[SOURCE EXTRACT Boundary: Start]
SINCE THE big Obamacare repeal-and-replace bills failed in the Senate, Congress and President Trump have sought to undermine the law in subtler ways. First, Republican lawmakers repealed Obamacare's individual mandate, a key element of the law's design. Now the Trump administration is rolling out rules that threaten to damage the structure further.
The Labor Department this month proposed looser regulations on so-called association health plans, under which small businesses, professional associations and others in similar circumstances can band together and buy insurance coverage for their groups as though they were large employers. The department argues that up to 11 million people working at small businesses or as sole proprietors lack health insurance, and that the new rules would help provide them more options.
In fact, there is a potentially large downside. The rules would also excuse association health plans from covering 10 classes of essential health benefits. Plans would probably be cheaper, but they would likely cover less than the comprehensive ones Obamacare sought to make the national standard. It is likely that some people who buy these plans will develop significant health problems and find themselves disastrously under-covered. Some may be willing to take that risk. The bigger problem is that opening a new avenue to buying shoddier insurance may harm everyone else seeking affordable, comprehensive coverage when they cannot get it from a large employer.
[SOURCE EXTRACT Boundary: End]
-- QUESTIONS TO ANSWER --
A - According to the passage on association health plans, how many classes of essential health benefits would the proposed rules excuse those plans from covering?
B - Extend the passage on association health plans above, starting after its final sentence.
[DATA SUPPLIED Boundary: Start]
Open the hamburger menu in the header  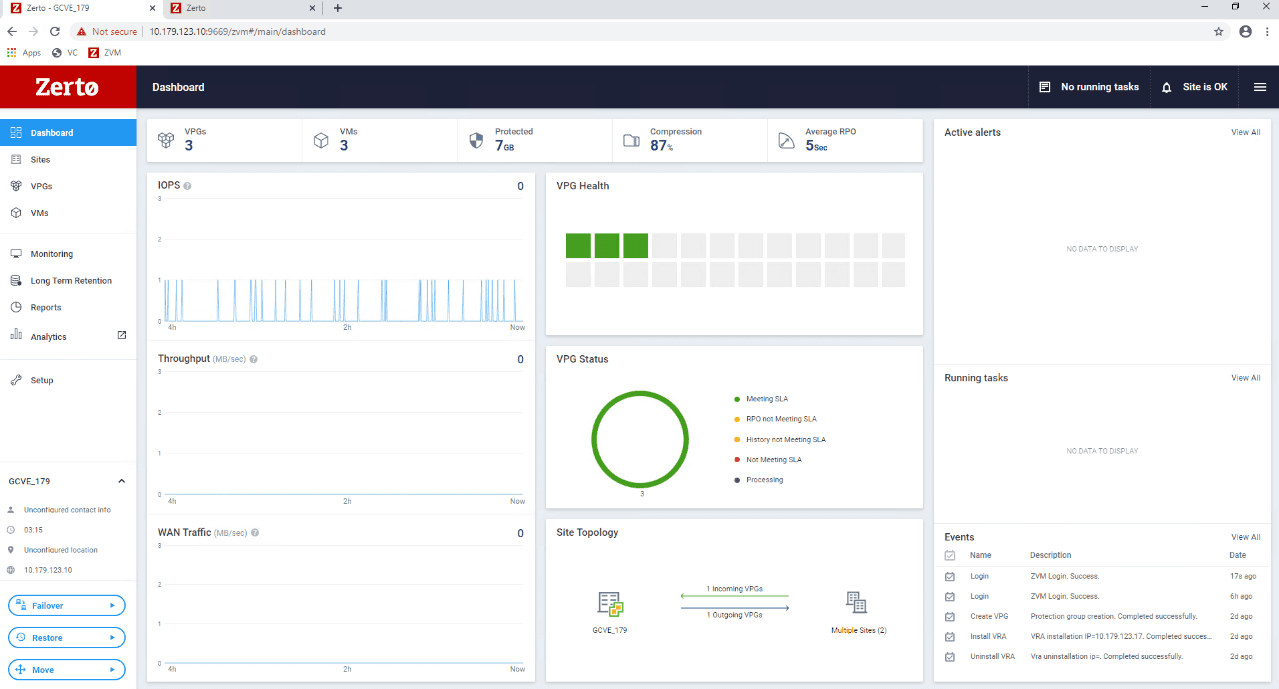[x=1259, y=87]
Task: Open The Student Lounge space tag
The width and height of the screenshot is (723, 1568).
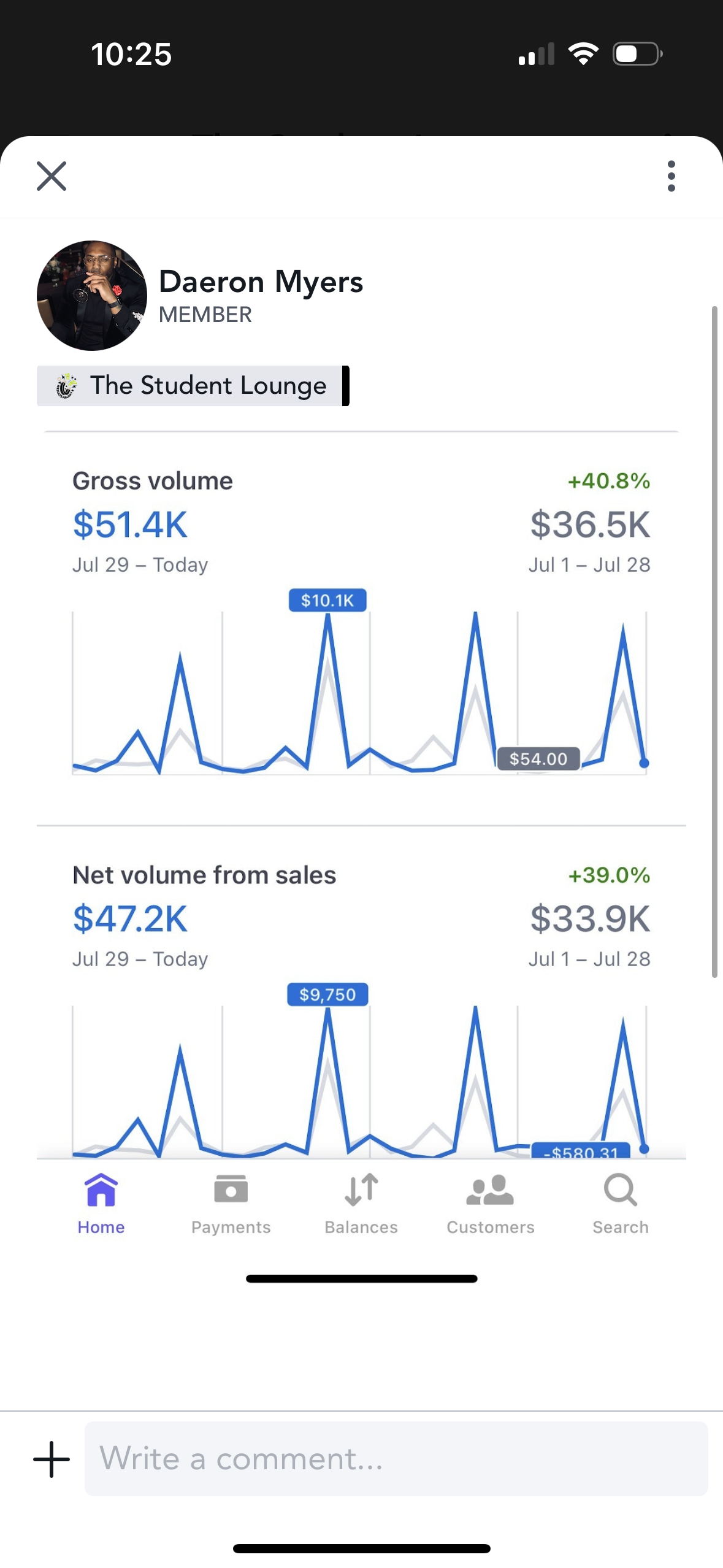Action: click(x=208, y=386)
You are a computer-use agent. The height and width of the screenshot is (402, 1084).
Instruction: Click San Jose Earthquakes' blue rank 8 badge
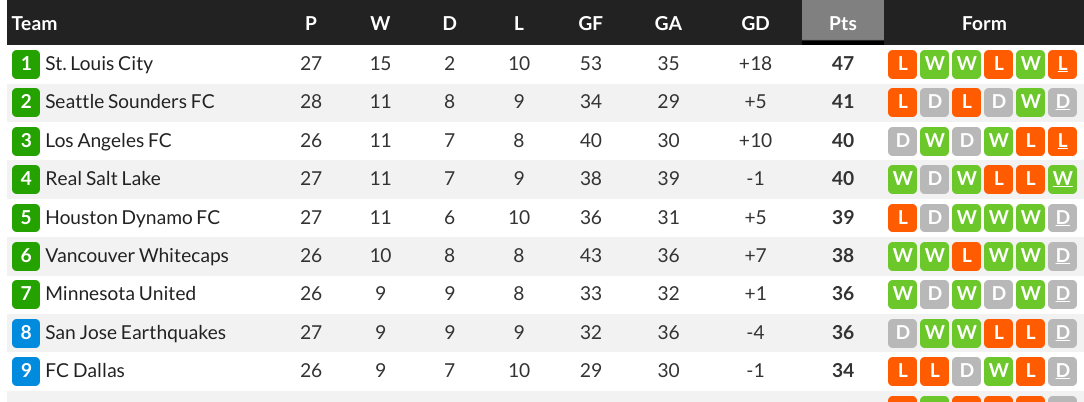(x=26, y=333)
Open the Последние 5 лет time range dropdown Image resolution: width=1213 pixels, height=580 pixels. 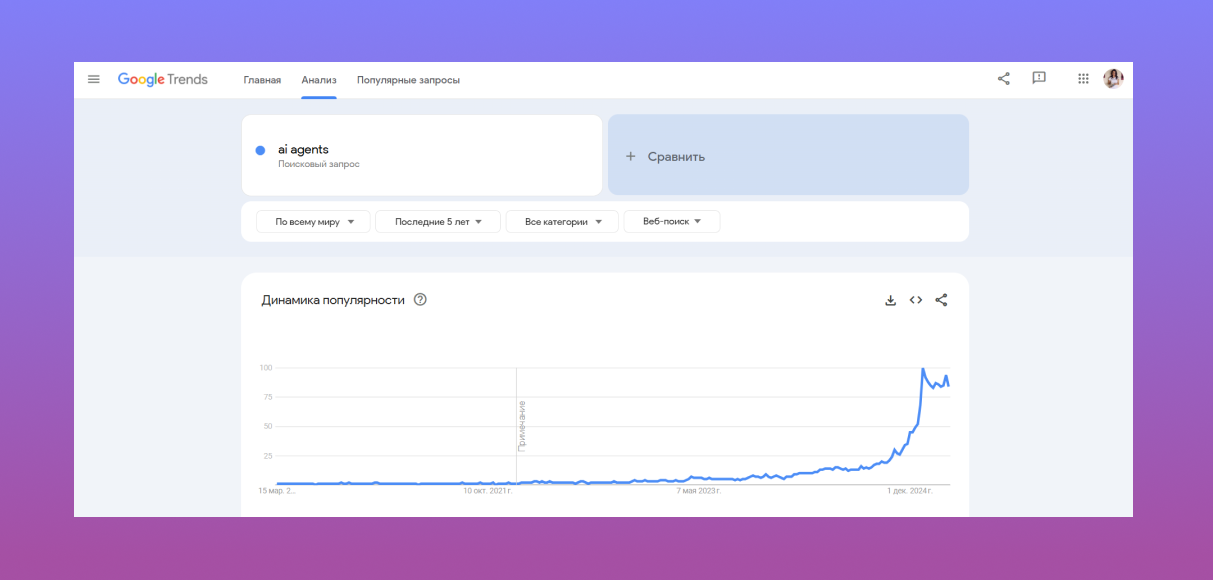(x=437, y=221)
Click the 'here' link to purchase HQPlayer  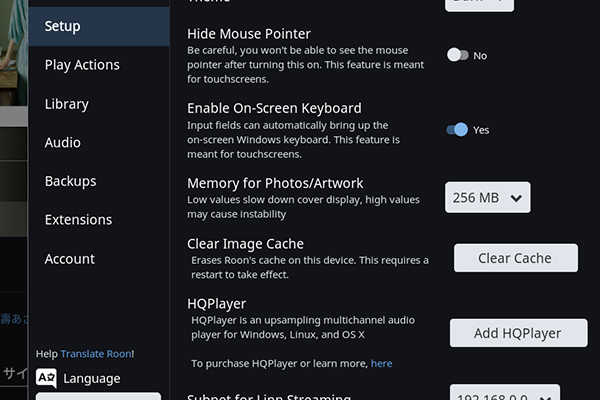click(381, 364)
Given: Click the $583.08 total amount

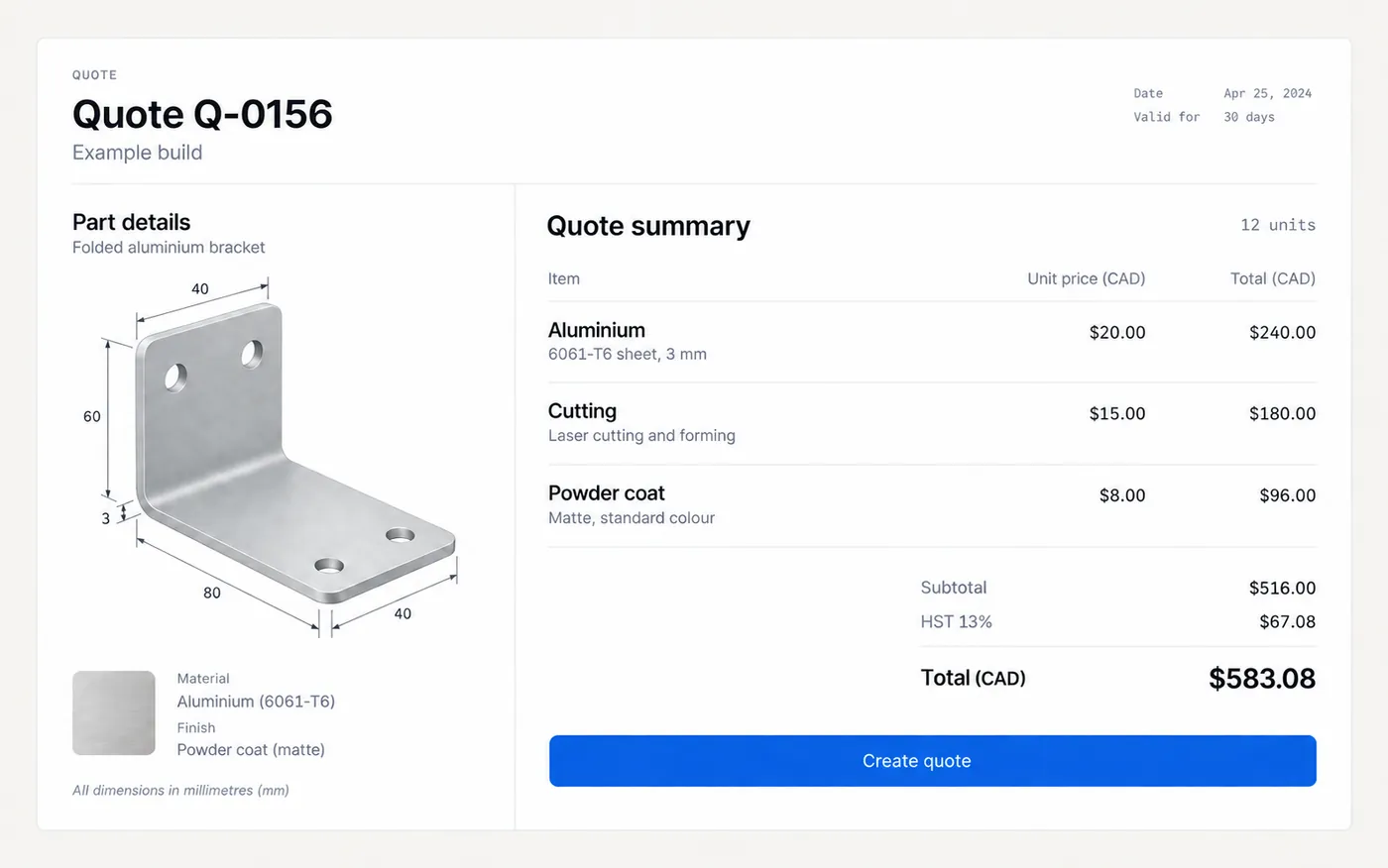Looking at the screenshot, I should pos(1262,679).
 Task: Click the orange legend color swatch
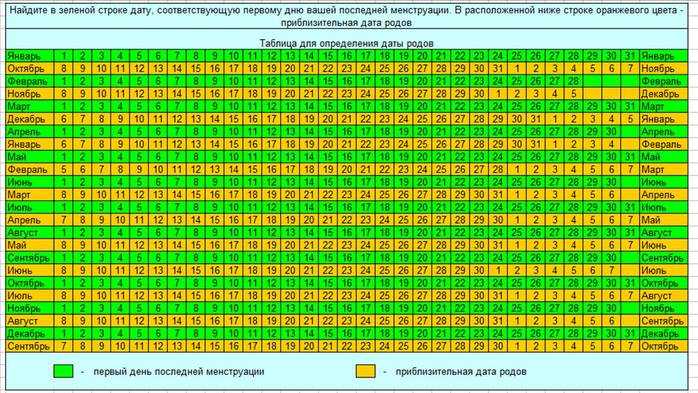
[DATA SUPPLIED Boundary: End]
-- ANSWERS FOR EACH ITEM --
A - Ten classes.

B -
Obamacare was built for these individual insurance buyers, who are guaranteed comprehensive coverage that includes those 10 essential health benefits if they buy in the Obamacare marketplace. Over time, new, cheaper association plans might draw healthy people out of the well-regulated Obamacare market and into the more loosely regulated world of association plans. The more healthy insurance buyers exit the Obamacare system, the higher premiums would have to rise in the system's marketplace to offset the medical costs of those who remain. Many people who need coverage — or who simply want comprehensive policies — would have to pay more for it.
The rules' defenders argue that association plans would not be allowed to discriminate against people based on their health status, so it would be hard for them to draw only healthy customers. But experts worry the rules may allow plans to discriminate heavily based on age and sex. Plans could also find subtle ways of weeding out sick customers, for example by designing benefits packages that do not cover expensive treatments that some customers need.
If these rules were the last the Trump administration were to issue, the protections that it retains might contain the damage. But there is another rule in the works that could be even worse, possibly allowing people to buy relatively unregulated health- insurance plans because they are "temporary" — but that in fact last 364 days of the year. This would drain lots of healthy people out of the Obamacare system, into skimpy insurance plans, leaving higher premiums behind them.